Chumbucket's your constant companion, fixing the car when you're stationary and taking over the wheel when you want to pop into the back and unleash a couple of sniper rounds.

Where Mad Max comes into its own is out on the open road. Avalanche proved with the playgrounds of Just Cause that it excels at dizzying scale, a feeling that's been buffed by the picturesque expanses of Mad Max's wastelands, where detail and scope combine to create a real sense of dry-throated atmosphere. Dust devils whirl across dunes and sand sweeps across tired asphalt, while the skyboxes sell the post-apocalyptic drama better than any other element, from their milky blue beauty through to more menacing hues.

It's the storms that come rolling in across Mad Max's wastelands that are its trump card. Walls of angry cloud creep up on the player - echoing one of Fury Road's most stirring set-pieces - consuming them in dervishes of lightning strikes and flying debris. If you're in a camp you're enshrouded by a moody hostility, while if you're out in the open world you're unable to step out of your car, lest you be torn to shreds by the thundering chaos. This is Mad Max at its best: a world of twisted metal and sudden violence that's there to be survived rather than conquered.

Such elements bleed into the heart of Mad Max, which is ultimately a scrappy hymn to the automobile - and to a particular, snarling and very primitive take on the automobile. This is just as much the tale of the Magnum Opus, the car you construct and upgrade throughout the course of the story, as it is of Max, and it's where most of the effort seems to have been spent. The vehicles here are fighty, spongy things, their fat tires bouncing through sand while their beaten panels scrape against each other, and the Magnum Opus is brilliantly moddable too. You can add wheel rims that chew up other cars, spikes that stop enemies from boarding and side burners that can spit out fierce jets of flame. When other cars inevitably detonate, you can sense a little more of that Avalanche magic from Just Cause in the billowing, bright explosions that ensue.

The chaos of previous Avalanche games is a little more muted here, although it's undeniably present. The Magnum Opus has a harpoon that feels like a distant cousin of Just Cause's grapple gun, being used to tug away at control towers and to whip wheels off of sparring cars in combat that's pleasingly physical. It's capable of some great slapstick, too, yanking drivers out from behind the wheel and dragging them across the coarse sand before they're unceremoniously hurled across the scenery.
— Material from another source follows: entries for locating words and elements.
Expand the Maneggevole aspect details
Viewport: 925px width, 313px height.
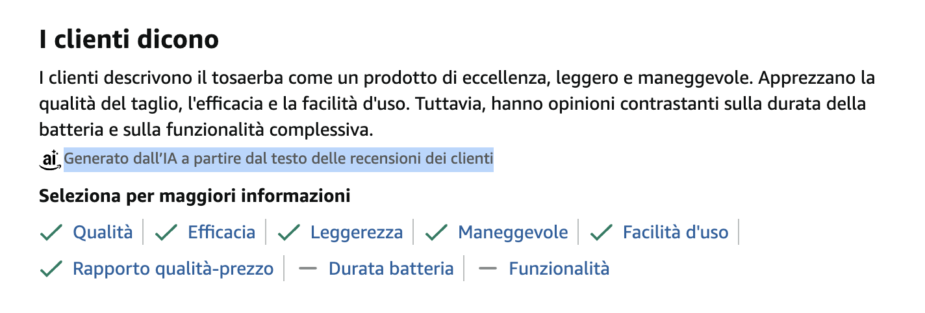click(513, 232)
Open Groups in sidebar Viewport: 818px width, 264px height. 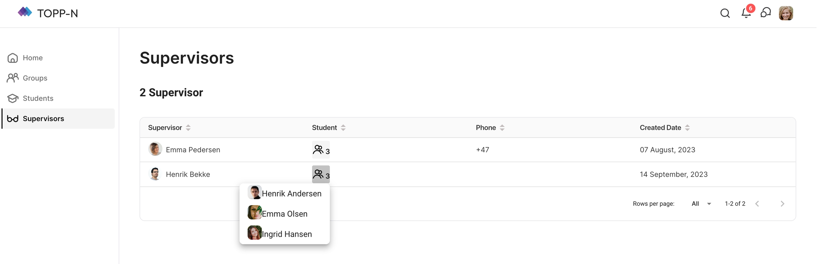(x=35, y=78)
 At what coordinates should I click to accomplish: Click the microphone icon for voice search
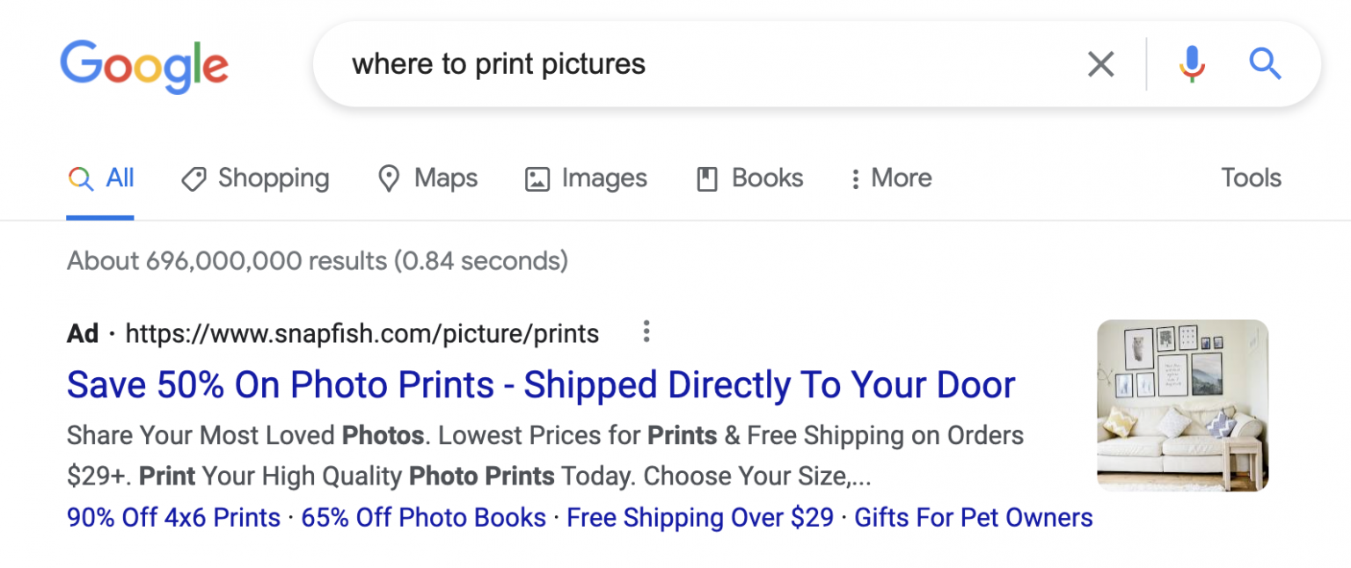click(1191, 63)
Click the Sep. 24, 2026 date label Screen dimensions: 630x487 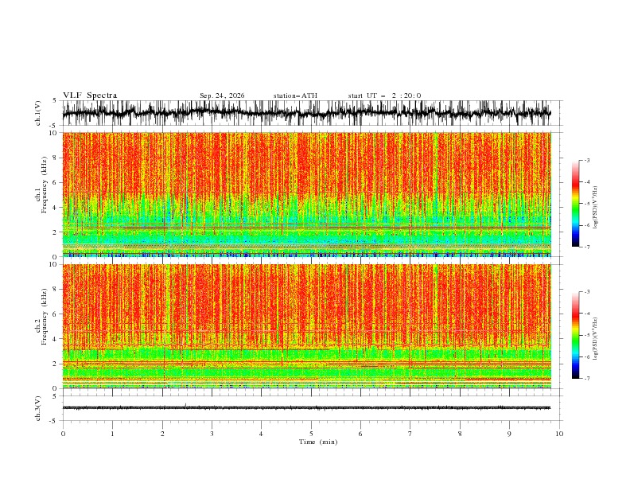tap(222, 95)
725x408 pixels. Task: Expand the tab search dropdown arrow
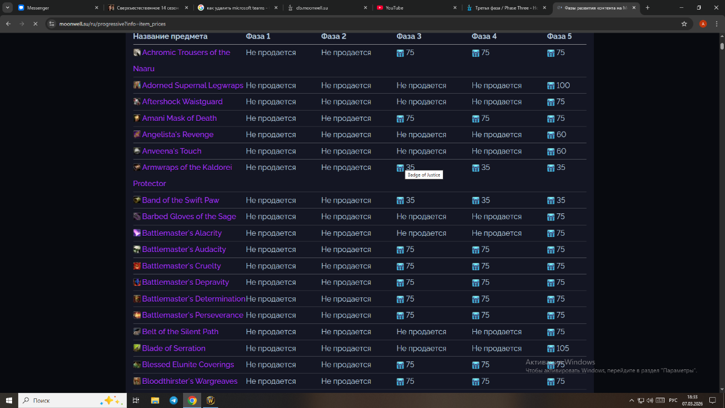(x=7, y=8)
There's a full day/night cycle in effect, and Mad Max is at its most impressive when the storms roll in.

When Mad Max brings all of its best elements together, it's brilliant. Scan the horizons and spot the plume of dust that's the telltale sign of a convoy passing through, then open up that breathy V8 to gobble up the scenery that's between you. Get in the fray and feel where the influence of Miller's kinetic action has rubbed off as cars tear themselves to shreds while you're taking potshots at fuel-tanks with a sawn-off shotgun. The choreographed ballet of the films might be lost in all that noise - as too is some of that original Ballardian subtext - but the energy and the spectacle remains intact.

Take all that away, and you're left with a rote open-world game that's not without its problems. Objectives soon repeat themselves a little too often, while oversights remain in much of the design: despite being a car combat game, there's no handbrake and no way to get the cars spinning on their axis in true Hollywood fashion, while the combat feels too scrappy for its own good. The sense of being a scavenger can become overwhelming, too, when progression grinds to a halt and you're left patrolling the wastelands searching for scraps.

That ties neatly into the harsh world of Mad Max, though, as does the slightly cultish feel of a game whose rough edges might scare some people away. You'll have played other, better examples of the genre, and you've likely been a tourist to the post-apocalypse a few too many times before, yet Avalanche wears the fiction so well it's hard not to be charmed by this brutal, beautiful open world.